ACTA’s one-of-a-kind higher education financial analysis tool, HowCollegesSpendMoney.com, makes it possible for institutions to evaluate their spending patterns and benchmark themselves against their peers.

Confronting the College Cost Explosion

For years, college costs have surged exponentially, and student debt has climbed to an all-time high. The fiscal model for private and public higher education is unsustainable, yet many institutions ramp up their tuition and administrative spending year after year. Helping higher education leaders and policymakers gain transparent access to data on college spending is paramount in confronting the national crisis.

ACTA’s HowCollegesSpendMoney.com is an innovative, free portal into a vast trove of information on spending at 1,500 public and private colleges and universities. Visitors can select specific colleges and instantly access eight years of their administrative and instructional spending patterns; compare them with other institutions in their peer groups; research student tuition, retention, and graduation rates; generate reports; and much more.

For over 10 years, ACTA has led calls for transparency and accountability in college spending, and has provided university boards with guidance to address rising costs. Our work extends from identifying best practices for measuring efficient building utilization to advice on academic program reviews. We analyze growth in administrative spending compared to instructional spending and help governing boards get a firm grasp on their institutional priorities.

For a view into how your college spends money, visit HowCollegesSpendMoney.com.

Press Release

FAQ

Crisis by the Numbers

Student loan debt has become the fastest-growing segment of U.S. household debt. Students are often forced to make tough financial decisions in order to afford an undergraduate degree, and many struggle to find a good-paying job once they have graduated.

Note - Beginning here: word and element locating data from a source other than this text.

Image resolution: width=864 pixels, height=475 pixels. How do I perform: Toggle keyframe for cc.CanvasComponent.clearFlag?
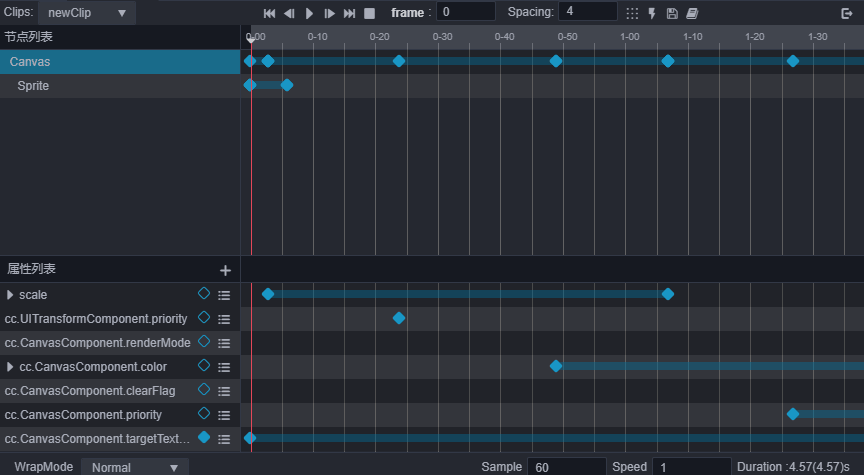[x=204, y=390]
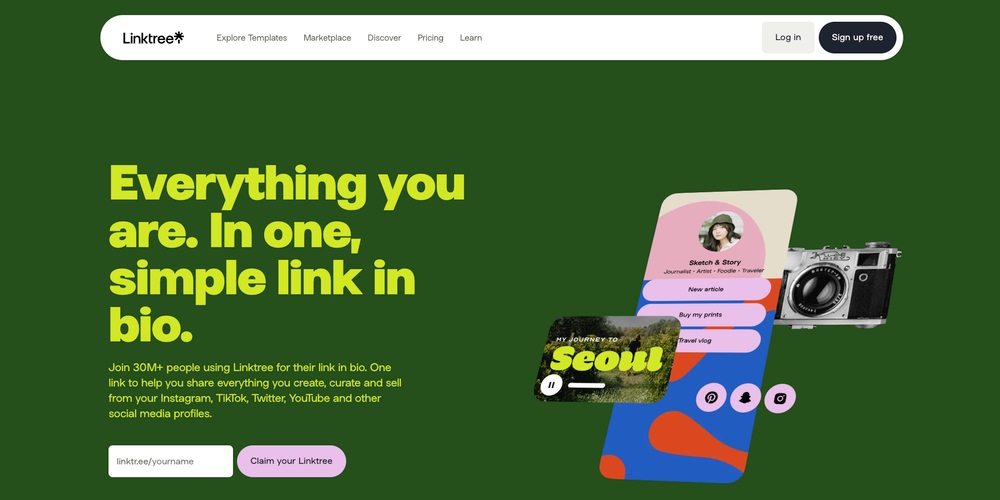Screen dimensions: 1000x500
Task: Click the profile avatar photo
Action: (x=721, y=232)
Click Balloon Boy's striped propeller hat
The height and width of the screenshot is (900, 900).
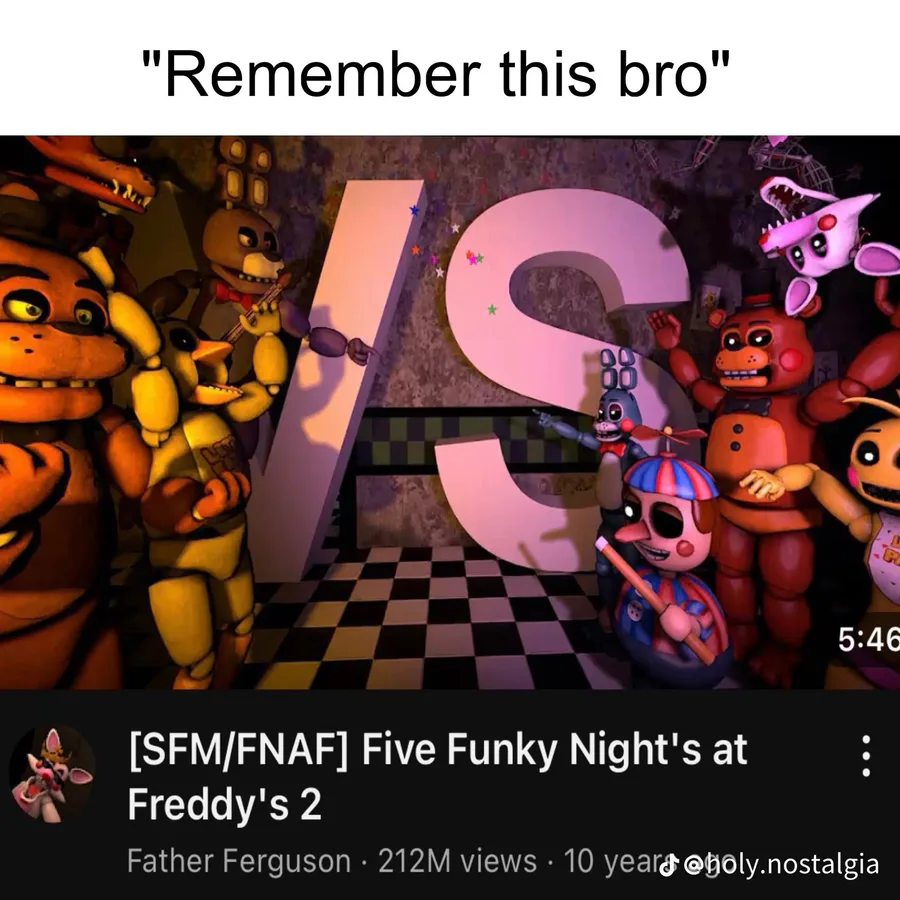[x=670, y=474]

  1. Tuition for a four-year public institution, adjusted for inflation, is 213% higher than it was 30 years ago.
  2. Between 2008–09 and 2018–19, average published tuition and fee prices rose by $930 (in 2018 dollars) at public two-year colleges, by $2,670 at public four-year institutions, and by $7,390 at private, nonprofit, four-year colleges and universities according to College Board.
  3. Student loans have increased almost 157% in the past 11 years, becoming the fastest growing segment of U.S. household debt—the total now stands at $1.5 trillion.
  4. The average 2016 graduate with student loans is carrying over $37,000 in debt.
  5. Competition for less students is causing smaller schools to close or merge with other institutions.
  6. Moody’s Investors Service reports that 25% of private colleges are running deficits. At state-run schools, revenue grew 2.9% while expenses grew 4.8%.
  7. College has become unaffordable for as many as 70% of working- and middle-class students, according to the Institute for Higher Education Policy.

What Trustees are Saying


“To face down the rising costs of college, those of us who serve on governing boards urgently need solid data, better analytics, and more transparency. Unfortunately, I don’t think boards are as prepared as we need to be in order to address this crisis. That’s why ACTA’s new website is so critical to helping us in this effort.”

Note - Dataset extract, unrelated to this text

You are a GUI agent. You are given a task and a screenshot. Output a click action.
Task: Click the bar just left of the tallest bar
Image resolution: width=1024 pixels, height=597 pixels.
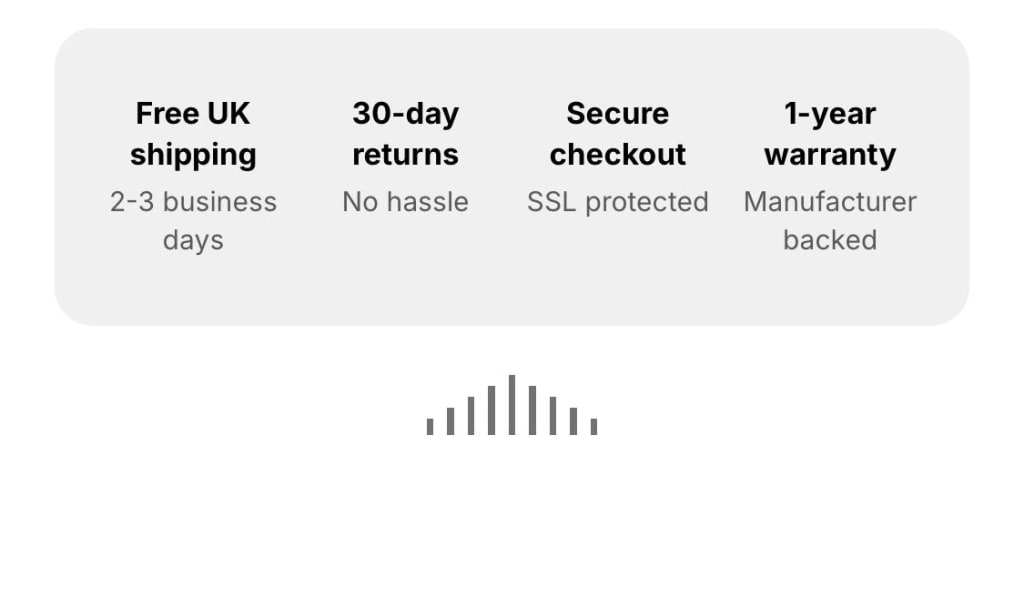tap(491, 410)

—Heidi Ganahl, Regent, University of Colorado



“One of the things that surprised me when I started as a trustee was how little financial information was being automatically disseminated. The school may or may not agree, but I thought I contributed simply by saying, ‘Send us more information. We need to know more.’”

—Bruce Brown, former Trustee, Eastern University



“I contacted ACTA to understand how to develop transparency. I do feel transparency was lacking and you cannot have public trust without transparency in how you’re spending money.”

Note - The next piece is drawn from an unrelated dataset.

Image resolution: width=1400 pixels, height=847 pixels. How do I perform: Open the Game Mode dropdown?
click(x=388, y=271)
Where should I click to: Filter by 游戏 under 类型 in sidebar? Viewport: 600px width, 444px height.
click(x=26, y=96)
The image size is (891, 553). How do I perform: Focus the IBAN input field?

—Jan Sullivan, Chair, University of Hawaii System Board of Regents



“For me right now, the issue is how much debt it takes to graduate, which I say is sinful. We need to look at that more carefully. How do we educate young people without them struggling to have a good quality of living once they have graduated because they are trying to pay the debt that educated them? That’s a public issue as far as I’m concerned.”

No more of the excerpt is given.